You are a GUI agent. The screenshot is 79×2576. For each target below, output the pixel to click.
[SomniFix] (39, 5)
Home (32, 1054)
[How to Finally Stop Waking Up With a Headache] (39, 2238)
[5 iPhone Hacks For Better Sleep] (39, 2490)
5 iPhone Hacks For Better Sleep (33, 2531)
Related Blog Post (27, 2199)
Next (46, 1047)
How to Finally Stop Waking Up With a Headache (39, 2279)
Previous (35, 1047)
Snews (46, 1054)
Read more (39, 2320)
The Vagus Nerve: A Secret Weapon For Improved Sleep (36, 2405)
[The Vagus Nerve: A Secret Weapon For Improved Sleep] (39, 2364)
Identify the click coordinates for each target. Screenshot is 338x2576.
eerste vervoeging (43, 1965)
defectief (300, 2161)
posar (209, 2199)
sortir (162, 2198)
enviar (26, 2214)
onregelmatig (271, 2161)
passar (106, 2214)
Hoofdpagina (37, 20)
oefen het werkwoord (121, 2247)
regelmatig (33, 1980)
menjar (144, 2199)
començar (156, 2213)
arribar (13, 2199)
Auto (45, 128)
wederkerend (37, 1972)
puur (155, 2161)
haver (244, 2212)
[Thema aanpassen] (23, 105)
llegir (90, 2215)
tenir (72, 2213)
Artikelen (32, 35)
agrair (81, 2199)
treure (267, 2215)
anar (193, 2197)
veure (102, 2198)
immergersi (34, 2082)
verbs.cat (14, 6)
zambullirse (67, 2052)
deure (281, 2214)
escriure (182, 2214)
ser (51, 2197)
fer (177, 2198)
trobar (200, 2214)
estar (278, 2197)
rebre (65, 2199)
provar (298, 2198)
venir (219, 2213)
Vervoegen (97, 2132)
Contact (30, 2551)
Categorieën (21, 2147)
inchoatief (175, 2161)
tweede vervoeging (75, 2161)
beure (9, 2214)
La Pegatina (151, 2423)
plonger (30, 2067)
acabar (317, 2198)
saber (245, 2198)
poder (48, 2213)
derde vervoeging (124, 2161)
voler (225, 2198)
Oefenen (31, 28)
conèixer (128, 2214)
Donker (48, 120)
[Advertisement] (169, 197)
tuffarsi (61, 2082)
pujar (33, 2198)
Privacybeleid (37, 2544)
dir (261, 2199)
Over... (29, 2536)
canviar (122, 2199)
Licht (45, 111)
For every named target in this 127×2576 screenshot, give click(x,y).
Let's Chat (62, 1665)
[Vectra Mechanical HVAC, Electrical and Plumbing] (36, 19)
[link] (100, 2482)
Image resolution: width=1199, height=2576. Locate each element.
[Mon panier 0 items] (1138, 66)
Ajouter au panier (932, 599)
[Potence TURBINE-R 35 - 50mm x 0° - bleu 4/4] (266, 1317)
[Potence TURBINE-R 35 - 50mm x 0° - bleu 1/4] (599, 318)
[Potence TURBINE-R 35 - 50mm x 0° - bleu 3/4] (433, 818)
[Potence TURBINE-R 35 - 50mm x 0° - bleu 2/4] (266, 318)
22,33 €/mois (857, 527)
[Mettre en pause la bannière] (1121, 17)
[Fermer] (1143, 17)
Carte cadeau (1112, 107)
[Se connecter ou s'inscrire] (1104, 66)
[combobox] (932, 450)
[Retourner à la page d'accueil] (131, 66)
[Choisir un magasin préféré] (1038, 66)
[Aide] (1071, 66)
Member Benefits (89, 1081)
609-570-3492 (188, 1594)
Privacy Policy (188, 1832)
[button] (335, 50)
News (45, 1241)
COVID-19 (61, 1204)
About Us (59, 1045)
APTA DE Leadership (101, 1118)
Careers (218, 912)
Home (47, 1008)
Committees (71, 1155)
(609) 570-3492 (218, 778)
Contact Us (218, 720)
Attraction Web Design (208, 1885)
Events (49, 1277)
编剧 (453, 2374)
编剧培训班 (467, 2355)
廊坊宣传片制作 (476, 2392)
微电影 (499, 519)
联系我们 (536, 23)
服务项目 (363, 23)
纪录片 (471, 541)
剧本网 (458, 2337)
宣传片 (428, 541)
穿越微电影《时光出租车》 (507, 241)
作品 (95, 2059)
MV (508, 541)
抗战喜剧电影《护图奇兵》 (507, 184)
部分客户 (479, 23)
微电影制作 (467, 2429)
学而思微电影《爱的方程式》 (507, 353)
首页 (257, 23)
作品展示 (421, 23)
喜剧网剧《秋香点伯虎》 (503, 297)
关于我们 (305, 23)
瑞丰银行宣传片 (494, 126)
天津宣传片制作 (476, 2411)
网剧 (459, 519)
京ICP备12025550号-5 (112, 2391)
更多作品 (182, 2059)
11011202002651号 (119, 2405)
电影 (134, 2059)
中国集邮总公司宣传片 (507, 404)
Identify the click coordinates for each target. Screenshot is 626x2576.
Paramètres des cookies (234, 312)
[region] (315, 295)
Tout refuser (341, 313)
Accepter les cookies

# What you will do
Each line from the top of the material above through the line containing "Read more (39, 2320)" must be output exactly, and no other line.

# Result
You are a GUI agent. The screenshot is 79×2576. For each target below, output the pixel to click.
[SomniFix] (39, 5)
Home (32, 1054)
[How to Finally Stop Waking Up With a Headache] (39, 2238)
[5 iPhone Hacks For Better Sleep] (39, 2490)
5 iPhone Hacks For Better Sleep (33, 2531)
Related Blog Post (27, 2199)
Next (46, 1047)
How to Finally Stop Waking Up With a Headache (39, 2279)
Previous (35, 1047)
Snews (46, 1054)
Read more (39, 2320)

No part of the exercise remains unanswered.